> [Task prompt] All the lines below need to be output exactly, apart from any images.

===== Material for the task =====

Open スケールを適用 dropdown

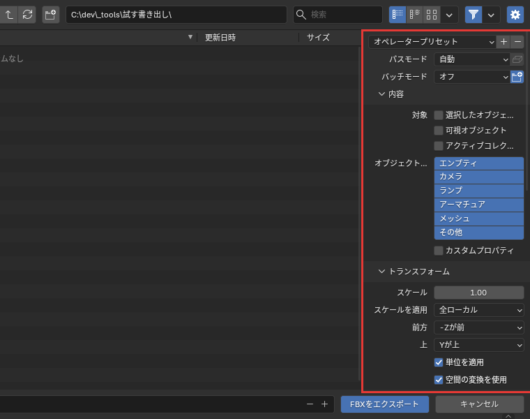(x=479, y=310)
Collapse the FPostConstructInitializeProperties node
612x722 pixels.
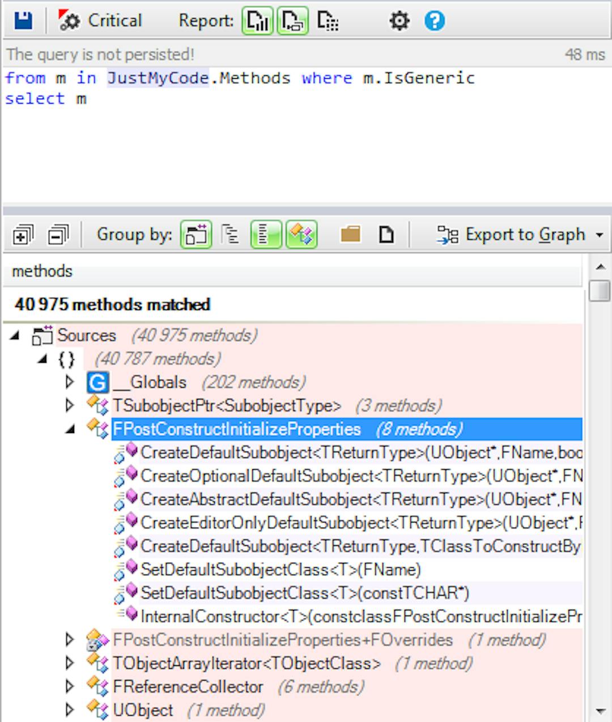(x=70, y=429)
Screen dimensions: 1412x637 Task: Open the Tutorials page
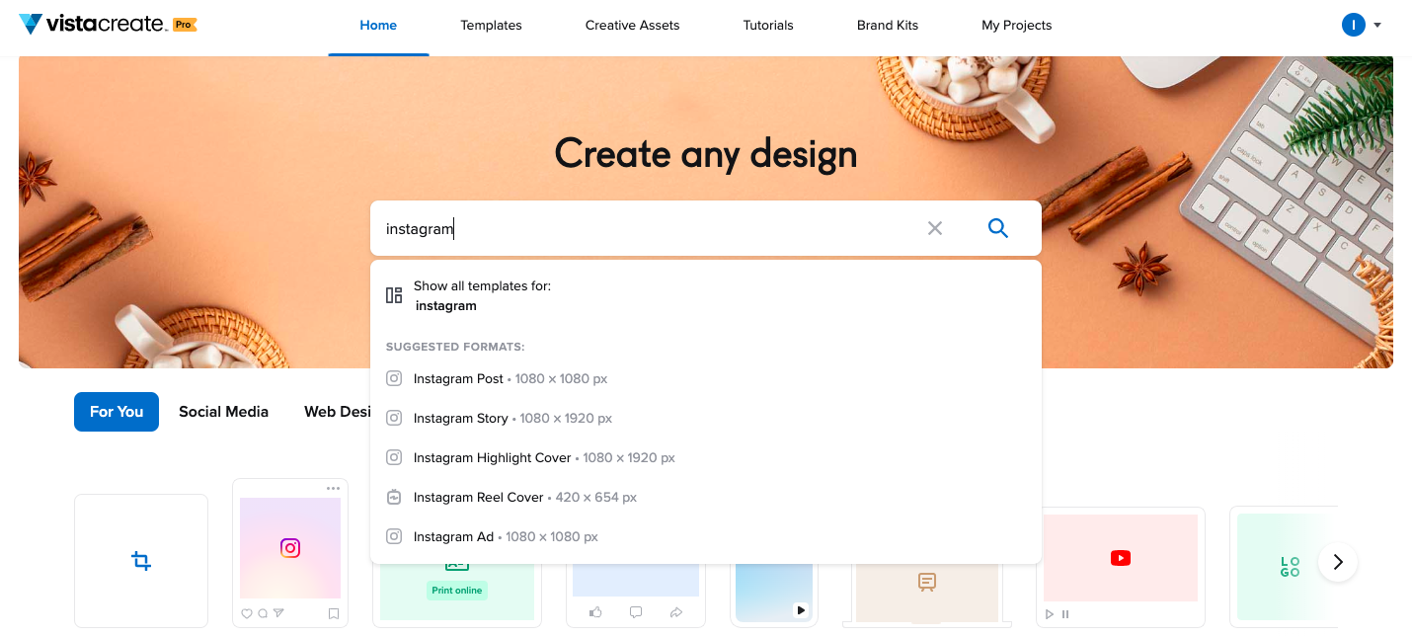click(768, 26)
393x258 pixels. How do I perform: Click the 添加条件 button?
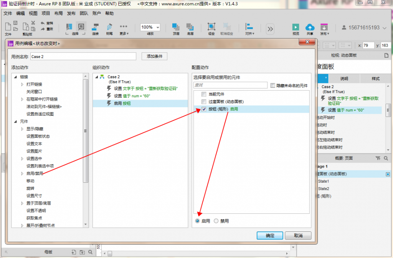(x=154, y=57)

=====

> [The completed task]
Open スケールを適用 dropdown

(x=479, y=310)
Collapse the FPostConstructInitializeProperties node
612x722 pixels.
(x=70, y=429)
Screen dimensions: 1412x637 Task: Open the Tutorials page
click(768, 26)
393x258 pixels. How do I perform: Click the 添加条件 button?
(x=154, y=57)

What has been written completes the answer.